**Given instruction**
Reproduce every line of the data below word for word, leaving out the pictures.

(Data for locating words and elements)
- - - - -

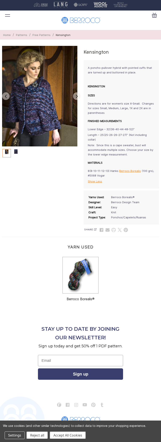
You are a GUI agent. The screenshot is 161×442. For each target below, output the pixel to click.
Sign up (80, 374)
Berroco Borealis (130, 171)
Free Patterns (41, 35)
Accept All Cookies (67, 435)
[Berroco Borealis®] (80, 275)
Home (7, 35)
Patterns (21, 35)
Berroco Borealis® (81, 299)
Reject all (37, 435)
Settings (14, 435)
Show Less (95, 181)
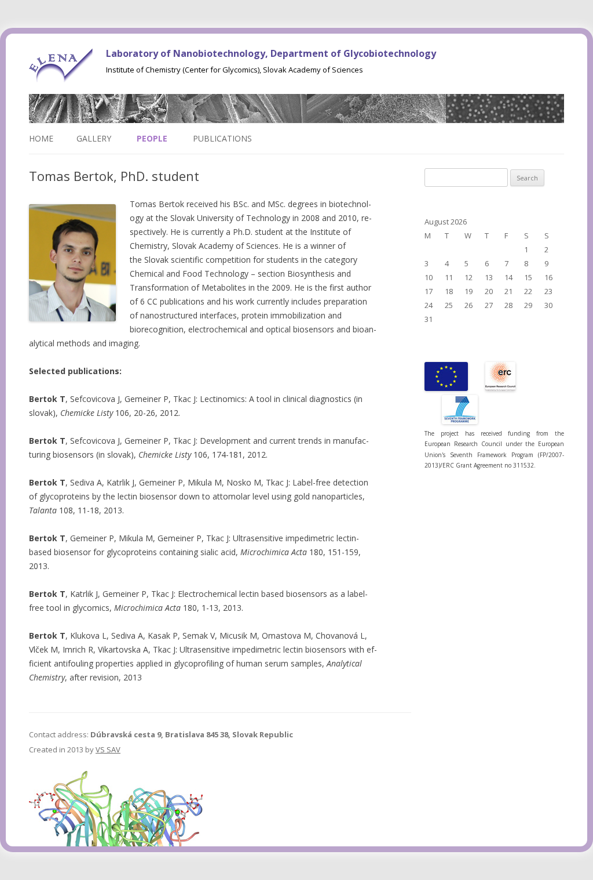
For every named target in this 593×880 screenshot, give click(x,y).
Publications (222, 138)
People (152, 138)
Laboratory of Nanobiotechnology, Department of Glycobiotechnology (271, 53)
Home (41, 138)
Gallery (93, 138)
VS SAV (108, 749)
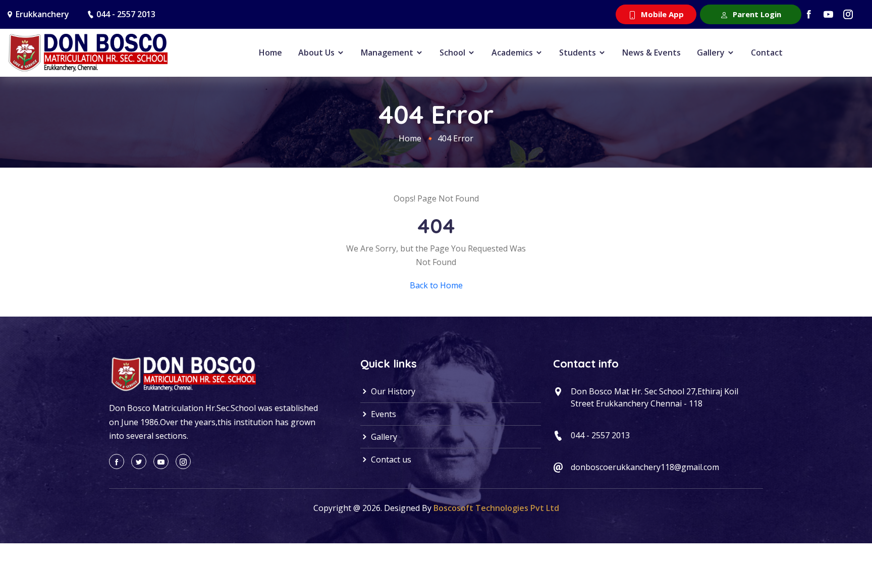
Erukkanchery (42, 14)
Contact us (390, 459)
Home (270, 52)
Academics (513, 52)
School (453, 52)
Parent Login (756, 14)
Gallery (712, 52)
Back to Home (436, 285)
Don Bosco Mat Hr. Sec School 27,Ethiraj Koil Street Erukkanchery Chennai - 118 (654, 397)
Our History (392, 391)
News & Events (651, 52)
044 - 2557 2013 (125, 14)
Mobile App (661, 14)
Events (382, 414)
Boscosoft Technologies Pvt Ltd (496, 508)
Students (578, 52)
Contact (767, 52)
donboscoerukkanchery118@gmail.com (645, 467)
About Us (317, 52)
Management (388, 52)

- - - - -

**The solution**
You are a GUI agent. The screenshot is 161×442. For each target below, output the pixel to click.
Sign up (80, 374)
Berroco Borealis (130, 171)
Free Patterns (41, 35)
Accept All Cookies (67, 435)
[Berroco Borealis®] (80, 275)
Home (7, 35)
Patterns (21, 35)
Berroco Borealis® (81, 299)
Reject all (37, 435)
Settings (14, 435)
Show Less (95, 181)
For every named target in this 593×880 screenshot, give click(x,y).
Publications (222, 138)
People (152, 138)
Laboratory of Nanobiotechnology, Department of Glycobiotechnology (271, 53)
Home (41, 138)
Gallery (93, 138)
VS SAV (108, 749)
Erukkanchery (42, 14)
Contact us (390, 459)
Home (270, 52)
Academics (513, 52)
School (453, 52)
Parent Login (756, 14)
Gallery (712, 52)
Back to Home (436, 285)
Don Bosco Mat Hr. Sec School 27,Ethiraj Koil Street Erukkanchery Chennai - 118 (654, 397)
Our History (392, 391)
News & Events (651, 52)
044 - 2557 2013 (125, 14)
Mobile App (661, 14)
Events (382, 414)
Boscosoft Technologies Pvt Ltd (496, 508)
Students (578, 52)
Contact (767, 52)
donboscoerukkanchery118@gmail.com (645, 467)
About Us (317, 52)
Management (388, 52)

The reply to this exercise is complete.